The responses from artists and bands have been overwhelming!  We thank you! Submissions came from
all over the continental US, Africa, Australia and Canada. With so much material, it is without a
doubt that Afropop Worldwide will continue featuring more new artists and bands in the upcoming
season. So, keep the submission's coming!  Meanwhile, music-lovers of the world, get to know the
bands presented in this exciting installment of  "Africa in America-2005". 

Keep supporting the artists striving to keep music alive!   One ways you can do that is to register at the Afropop Music Shop and start buying digital downloads of their music.  A portion of your purchase also supports Afropop Worldwide.  Three of the artists featured in Africa in America-2005 now have music available in our shop: Zivanai Masango, an awesomely talented young Zimbabwean singer/songwriter, Fellyko Tshikala, a remarkable Congolese multi-instrumentalist--awesome guitar!--now living in Boston, and, also from Boston, a spectacular Afropop act specializing in, but not limited to Senegalese mbalax, Lamine Toure and Group Saloum.  Support them and us by checking out their music and purchasing fair-trade digital downloads. 

Artist & Band Profiles

Peter Apfelbaum & The New York Hieroglyphics: It Is Written (ACT Music)

 

 

 

 

 

 

 

It Is Written, Apfelbaum’s third Hieroglyphics album (his first, 1991’s Signs Of Life
which included the Grammy nominated composition “Candles And Stones,” reached #14 on
Billboard’s Contemporary Jazz Album Chart.
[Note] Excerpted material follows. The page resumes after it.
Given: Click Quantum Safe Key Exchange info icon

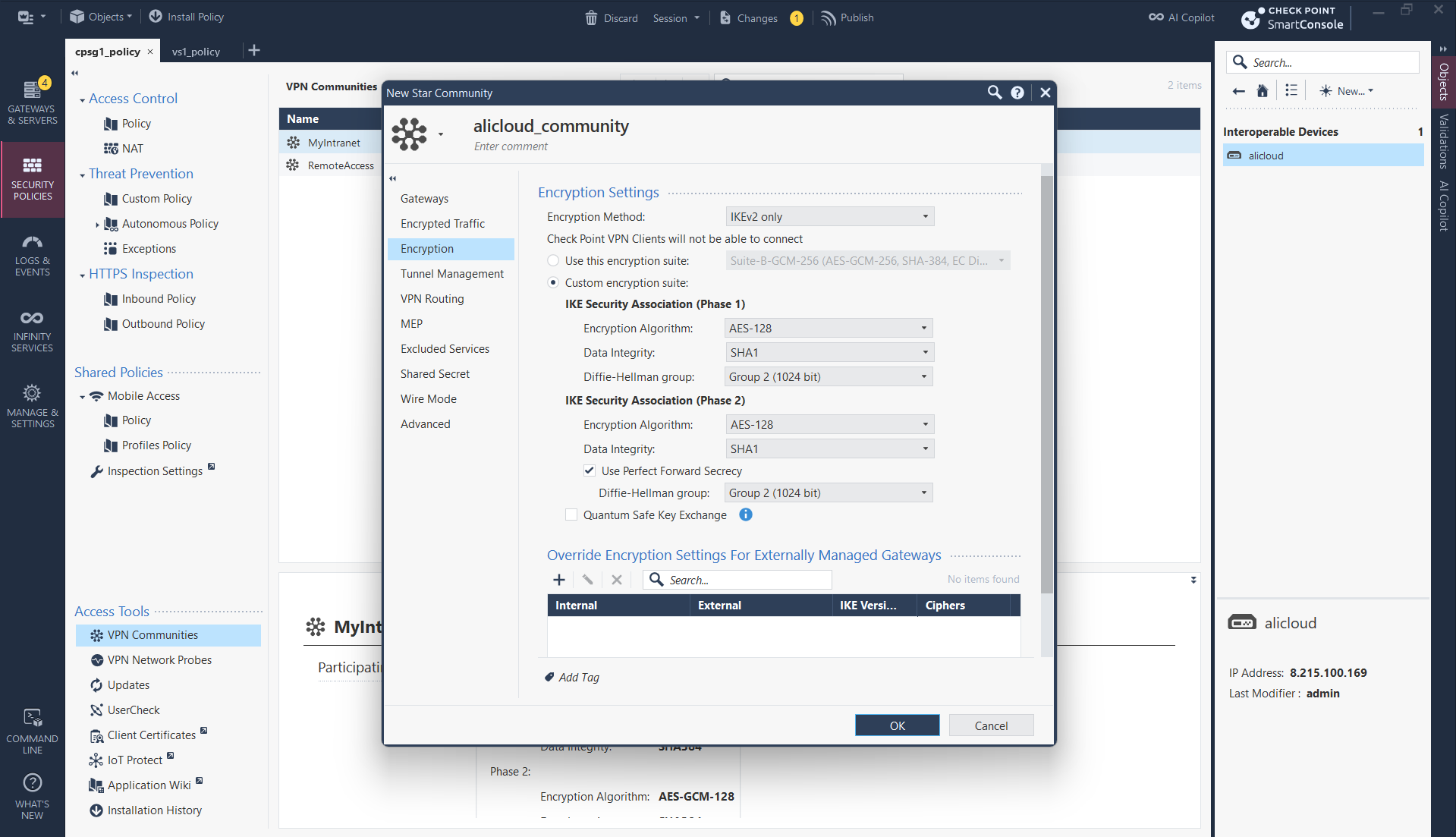Looking at the screenshot, I should pos(746,514).

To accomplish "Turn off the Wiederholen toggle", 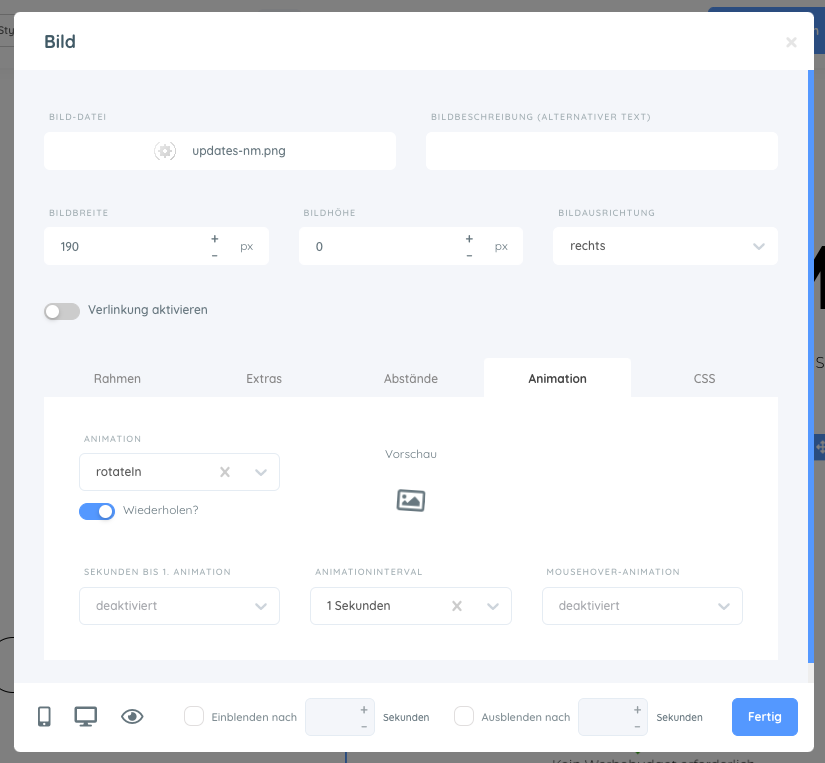I will tap(97, 511).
It Is Written includes recent examples of what Apfelbaum calls “a lifelong process of
exploring a poly-rhythmic, layered” style of composing. “I write from a drummer’s
perspective,” he explains. “Unlike with a traditional jazz group, I want to get a kind
of fullness from the rhythm section as opposed to relegating it to the background. I write
rhythms first,” he continued, “which is different than melody-based writing. If the rhythms
are good enough then, I figure, they deserve notes and I develop guitar and bass lines that
weave in and out. As far as the horns are concerned, for me their role is to react to things
the drummers are doing.” The songs “Rainbow Sign” and “Titiwa,” Apfelbaum compositions
dating back to the early 90s that have a clearly identifiable West African flavor to them,
are superb examples of this process.

(text courtesy of Act Music, photo credit: Michael Weintrob)

Abdoulaye Djoss Diabaté: Haklima (Goin' Native)

Djoss Diabaté has officially arrived with his spectacular voice and superb musical crew of
griots and jazzmen. With Haklima, Djoss delivers a delightful masterpiece of modern "Mande music" with a heavy dose of multicultural savvy and spirit. Though this powerhouse singer is no newcomer to commercial recordings and concert performances, the Haklima CD both announces and confirms his artistic arrival as a long-awaited African star. 
Haklima is only Djoss's second solo album but it is, nonetheless, a landmark for next- generation griots in West African music. Key ingredients to his unique sound and style include the musical arrangements of Ivorian keyboard wiz Azouhouni Adou who packs musical surprises into every song. This album features some of New York's finest players and captures a special beauty of motion in sound that parallels the motion of Djoss's own journeys through life. From high above the Niger River, his voice soars with graceful power and elegance - a
mature and magnificently multicultural griot!

(text and photo provided courtesy of Fula Flute & Sylvian Leroux)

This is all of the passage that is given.